Handsome, suave, and sophisticated, Robert J. Wagner has starred in more than 100 films and television series over the past 50 years. In this deeply personal story, he recalls his rise to stardom. He talks candidly about his relationships with some of the greatest stars of the 20th century, including Clark Gable, Spencer Tracy, Frank Sinatra, Elizabeth Taylor, Barbara Stanwyck, and, for the first time, he shares the details of his two marriages to Natalie Wood. Wagner also offers a fascinating look at Hollywood during the last half of the 20th century.
©2008 Robert J. Wagner; (P)2008 HarperCollins Publishers
This is an interesting autobiography. Mr. Wagner narrates his story himself (and sounds more like a 30-year-old than a 78-year-old; his voice has not aged at all), and he does a fine job with it. It's also a generous autobiography, in that Mr. Wagner is more interested in chronicling what went right with his life and praising those who helped him and those whom he loved and loves (Natalie Wood, Jill St. John) than tearing people down.
The only problem is that this is an abridged version, so some parts will leave you puzzled. Out of left field there's a comment about Hjordis, Mrs. David Niven; it's clear that Mr. Wagner doesn't think she was good for David Niven, but why? The answer is doubtless in an abridged part.
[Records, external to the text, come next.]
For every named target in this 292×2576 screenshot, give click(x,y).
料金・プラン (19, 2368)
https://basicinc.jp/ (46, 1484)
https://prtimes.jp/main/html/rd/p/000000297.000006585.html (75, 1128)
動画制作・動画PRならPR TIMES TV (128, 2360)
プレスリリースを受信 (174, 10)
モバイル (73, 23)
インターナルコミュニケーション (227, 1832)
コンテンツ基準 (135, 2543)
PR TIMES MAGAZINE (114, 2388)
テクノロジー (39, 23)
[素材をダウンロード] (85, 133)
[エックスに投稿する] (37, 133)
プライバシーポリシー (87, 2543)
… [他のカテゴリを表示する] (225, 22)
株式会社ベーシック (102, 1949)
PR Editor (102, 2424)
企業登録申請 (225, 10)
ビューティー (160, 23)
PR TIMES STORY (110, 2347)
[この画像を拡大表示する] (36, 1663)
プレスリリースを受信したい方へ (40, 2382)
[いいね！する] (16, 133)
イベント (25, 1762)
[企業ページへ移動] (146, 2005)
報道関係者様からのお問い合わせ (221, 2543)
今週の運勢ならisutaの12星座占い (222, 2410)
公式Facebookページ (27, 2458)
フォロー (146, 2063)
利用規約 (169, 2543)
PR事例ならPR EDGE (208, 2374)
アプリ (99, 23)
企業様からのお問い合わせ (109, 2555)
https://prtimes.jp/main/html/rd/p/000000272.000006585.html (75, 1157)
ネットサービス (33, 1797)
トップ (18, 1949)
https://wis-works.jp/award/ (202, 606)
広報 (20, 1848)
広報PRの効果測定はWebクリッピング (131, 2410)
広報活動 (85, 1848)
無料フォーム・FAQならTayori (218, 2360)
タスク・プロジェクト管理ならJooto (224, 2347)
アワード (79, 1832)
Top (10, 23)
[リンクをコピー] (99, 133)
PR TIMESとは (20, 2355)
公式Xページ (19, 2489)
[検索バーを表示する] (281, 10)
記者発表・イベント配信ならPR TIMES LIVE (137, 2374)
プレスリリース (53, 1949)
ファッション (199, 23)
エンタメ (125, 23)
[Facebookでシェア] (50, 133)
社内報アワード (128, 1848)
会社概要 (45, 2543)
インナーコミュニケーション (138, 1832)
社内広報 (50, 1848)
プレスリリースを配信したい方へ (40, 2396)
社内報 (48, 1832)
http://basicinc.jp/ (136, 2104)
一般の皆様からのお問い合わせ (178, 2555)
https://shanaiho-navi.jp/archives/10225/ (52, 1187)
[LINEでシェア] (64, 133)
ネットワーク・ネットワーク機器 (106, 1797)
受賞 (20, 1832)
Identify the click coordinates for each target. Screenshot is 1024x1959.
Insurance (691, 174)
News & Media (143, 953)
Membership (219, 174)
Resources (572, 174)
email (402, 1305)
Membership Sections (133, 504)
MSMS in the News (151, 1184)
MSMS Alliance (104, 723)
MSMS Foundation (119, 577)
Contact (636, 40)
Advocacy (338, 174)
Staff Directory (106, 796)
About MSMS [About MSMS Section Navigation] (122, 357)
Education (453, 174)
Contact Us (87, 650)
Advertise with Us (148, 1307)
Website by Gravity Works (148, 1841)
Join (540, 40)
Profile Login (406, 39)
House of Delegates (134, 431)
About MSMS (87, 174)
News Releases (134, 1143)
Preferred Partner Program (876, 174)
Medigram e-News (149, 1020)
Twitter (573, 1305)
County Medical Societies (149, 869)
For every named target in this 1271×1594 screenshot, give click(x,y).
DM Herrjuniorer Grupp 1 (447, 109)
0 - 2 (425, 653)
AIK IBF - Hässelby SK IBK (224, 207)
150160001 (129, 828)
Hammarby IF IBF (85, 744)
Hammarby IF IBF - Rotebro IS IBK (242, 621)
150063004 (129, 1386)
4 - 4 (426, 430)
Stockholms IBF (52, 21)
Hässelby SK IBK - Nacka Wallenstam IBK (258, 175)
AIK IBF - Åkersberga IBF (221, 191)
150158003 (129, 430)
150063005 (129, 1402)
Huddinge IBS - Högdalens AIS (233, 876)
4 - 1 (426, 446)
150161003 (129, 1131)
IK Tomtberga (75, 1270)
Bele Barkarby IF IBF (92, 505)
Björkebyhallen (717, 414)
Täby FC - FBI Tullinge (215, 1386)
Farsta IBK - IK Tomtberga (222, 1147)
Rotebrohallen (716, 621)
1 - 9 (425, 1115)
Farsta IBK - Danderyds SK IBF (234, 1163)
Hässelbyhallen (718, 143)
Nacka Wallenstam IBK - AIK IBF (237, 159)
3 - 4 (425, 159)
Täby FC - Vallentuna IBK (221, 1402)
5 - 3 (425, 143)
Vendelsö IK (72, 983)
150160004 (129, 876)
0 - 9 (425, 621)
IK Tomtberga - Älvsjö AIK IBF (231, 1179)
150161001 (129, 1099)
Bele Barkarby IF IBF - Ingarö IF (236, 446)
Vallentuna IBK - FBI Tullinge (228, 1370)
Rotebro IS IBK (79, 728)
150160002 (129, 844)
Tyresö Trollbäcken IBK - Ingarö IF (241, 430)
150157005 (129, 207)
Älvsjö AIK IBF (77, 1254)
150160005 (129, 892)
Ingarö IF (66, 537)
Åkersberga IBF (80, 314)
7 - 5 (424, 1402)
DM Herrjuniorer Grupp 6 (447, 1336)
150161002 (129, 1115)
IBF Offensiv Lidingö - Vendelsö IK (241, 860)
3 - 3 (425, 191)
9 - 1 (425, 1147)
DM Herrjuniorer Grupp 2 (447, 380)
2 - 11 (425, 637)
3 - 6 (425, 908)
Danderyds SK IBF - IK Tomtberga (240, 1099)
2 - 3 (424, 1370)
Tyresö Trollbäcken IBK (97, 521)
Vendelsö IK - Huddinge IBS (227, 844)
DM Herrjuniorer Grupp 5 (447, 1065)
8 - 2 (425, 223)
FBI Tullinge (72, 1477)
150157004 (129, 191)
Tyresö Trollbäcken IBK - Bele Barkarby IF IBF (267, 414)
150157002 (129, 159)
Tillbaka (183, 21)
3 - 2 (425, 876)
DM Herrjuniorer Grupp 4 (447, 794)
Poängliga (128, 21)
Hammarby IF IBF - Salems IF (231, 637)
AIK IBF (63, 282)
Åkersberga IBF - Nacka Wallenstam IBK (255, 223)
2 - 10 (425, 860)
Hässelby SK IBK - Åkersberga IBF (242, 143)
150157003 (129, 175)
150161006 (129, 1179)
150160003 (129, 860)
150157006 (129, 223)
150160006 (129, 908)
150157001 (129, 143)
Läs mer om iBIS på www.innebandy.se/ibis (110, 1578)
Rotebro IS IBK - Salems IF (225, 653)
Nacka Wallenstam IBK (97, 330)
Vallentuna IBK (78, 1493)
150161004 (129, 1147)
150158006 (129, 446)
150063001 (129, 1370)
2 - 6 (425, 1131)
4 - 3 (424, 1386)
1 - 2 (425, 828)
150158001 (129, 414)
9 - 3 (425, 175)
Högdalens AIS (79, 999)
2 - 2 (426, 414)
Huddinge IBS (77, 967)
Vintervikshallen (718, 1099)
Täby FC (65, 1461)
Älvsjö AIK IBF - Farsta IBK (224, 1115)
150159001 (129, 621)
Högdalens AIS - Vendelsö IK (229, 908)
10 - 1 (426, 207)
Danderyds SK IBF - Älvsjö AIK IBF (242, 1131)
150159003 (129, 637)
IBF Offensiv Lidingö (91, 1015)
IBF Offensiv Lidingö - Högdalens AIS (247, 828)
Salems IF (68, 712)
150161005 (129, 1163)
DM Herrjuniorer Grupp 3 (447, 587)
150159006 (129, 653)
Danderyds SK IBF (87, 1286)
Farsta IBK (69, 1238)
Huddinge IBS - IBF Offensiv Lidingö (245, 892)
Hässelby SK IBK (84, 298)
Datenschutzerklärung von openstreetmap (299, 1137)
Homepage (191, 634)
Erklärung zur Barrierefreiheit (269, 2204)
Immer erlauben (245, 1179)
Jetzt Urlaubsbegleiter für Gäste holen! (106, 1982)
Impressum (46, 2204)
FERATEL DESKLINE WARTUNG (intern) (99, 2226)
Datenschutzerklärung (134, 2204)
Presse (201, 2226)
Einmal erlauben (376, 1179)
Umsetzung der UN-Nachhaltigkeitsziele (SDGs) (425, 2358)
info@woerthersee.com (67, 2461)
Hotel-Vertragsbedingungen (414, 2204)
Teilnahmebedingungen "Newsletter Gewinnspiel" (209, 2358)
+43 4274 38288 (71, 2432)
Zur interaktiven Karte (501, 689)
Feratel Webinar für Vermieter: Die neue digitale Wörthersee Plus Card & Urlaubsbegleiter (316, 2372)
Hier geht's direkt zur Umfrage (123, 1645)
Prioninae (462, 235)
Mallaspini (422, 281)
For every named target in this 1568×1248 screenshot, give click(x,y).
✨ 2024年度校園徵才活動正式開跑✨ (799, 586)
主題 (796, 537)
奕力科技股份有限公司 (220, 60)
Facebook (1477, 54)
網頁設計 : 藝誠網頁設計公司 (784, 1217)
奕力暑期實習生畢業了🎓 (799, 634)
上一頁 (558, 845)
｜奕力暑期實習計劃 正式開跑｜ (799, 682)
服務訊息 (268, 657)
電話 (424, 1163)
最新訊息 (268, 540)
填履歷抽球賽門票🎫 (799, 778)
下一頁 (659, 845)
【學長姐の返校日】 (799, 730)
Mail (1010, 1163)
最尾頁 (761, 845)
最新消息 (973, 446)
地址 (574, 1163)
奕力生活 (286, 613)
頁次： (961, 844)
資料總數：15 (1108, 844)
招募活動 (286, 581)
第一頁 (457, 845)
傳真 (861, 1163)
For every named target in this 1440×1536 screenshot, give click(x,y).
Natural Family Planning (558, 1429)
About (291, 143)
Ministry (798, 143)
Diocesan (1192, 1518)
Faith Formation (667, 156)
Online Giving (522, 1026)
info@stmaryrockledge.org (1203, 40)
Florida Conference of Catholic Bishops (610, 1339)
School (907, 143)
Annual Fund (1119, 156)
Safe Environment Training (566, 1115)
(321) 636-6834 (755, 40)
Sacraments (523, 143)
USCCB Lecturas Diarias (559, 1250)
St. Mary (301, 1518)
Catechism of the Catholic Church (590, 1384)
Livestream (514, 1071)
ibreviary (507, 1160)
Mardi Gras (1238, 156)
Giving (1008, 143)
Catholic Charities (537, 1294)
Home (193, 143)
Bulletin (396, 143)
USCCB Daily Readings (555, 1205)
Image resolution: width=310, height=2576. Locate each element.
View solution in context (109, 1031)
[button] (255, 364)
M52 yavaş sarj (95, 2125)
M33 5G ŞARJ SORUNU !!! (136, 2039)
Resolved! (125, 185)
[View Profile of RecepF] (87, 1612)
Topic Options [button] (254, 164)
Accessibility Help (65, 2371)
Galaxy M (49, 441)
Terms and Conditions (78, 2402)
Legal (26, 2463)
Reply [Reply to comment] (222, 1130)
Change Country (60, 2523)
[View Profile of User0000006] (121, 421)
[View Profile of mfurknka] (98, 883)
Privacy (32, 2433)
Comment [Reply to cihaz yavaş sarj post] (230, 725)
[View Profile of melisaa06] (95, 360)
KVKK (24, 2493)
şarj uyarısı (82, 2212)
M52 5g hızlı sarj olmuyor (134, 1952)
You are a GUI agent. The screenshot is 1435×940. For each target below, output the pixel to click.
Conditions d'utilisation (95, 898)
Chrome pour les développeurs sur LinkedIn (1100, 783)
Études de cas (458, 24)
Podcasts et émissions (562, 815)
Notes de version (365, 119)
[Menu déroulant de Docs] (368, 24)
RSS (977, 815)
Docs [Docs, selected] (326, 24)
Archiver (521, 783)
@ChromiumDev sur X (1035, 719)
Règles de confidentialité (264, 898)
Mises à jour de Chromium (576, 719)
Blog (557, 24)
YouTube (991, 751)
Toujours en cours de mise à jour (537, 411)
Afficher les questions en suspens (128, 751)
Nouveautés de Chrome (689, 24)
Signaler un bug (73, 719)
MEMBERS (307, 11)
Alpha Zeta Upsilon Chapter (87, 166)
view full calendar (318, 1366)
Some critics over on Amazon.com have said that Mr. Wagner doesn't say enough about the night of Natalie Wood's death, but the account here is plausible. And please--can't the public let this go? It must have been difficult enough to write about (and narrate) this part without going on for a long time about this painful episode.
There were few downbeat moments in R.J. Wagner's life story reading. His voice seems as young and vigorous as ever and he has many interesting things to relate about his 60 years of interacting with Hollywood's famous, from caddying for Clark Gable to his television years in Hart to Hart. There is more to his life than his marriages to and loss of Natalie Wood.
I'm glad to have finally read the truth. Mr. Wagner waited a long time to tell his side, but it closed the door on what really happened with Natalie Wood and his family. He covered all the stories that were out there with the truth. You will know it's the truth, because he didn't deny any of them. I ended his book with a renewed respect for him and what really happened.
Boring, uninteresting!!! If the reader, Robert Wagner, himself, is a seasoned actor, you would not know it by this reading. A 5th grader could read it with more emotion. What a shame!!!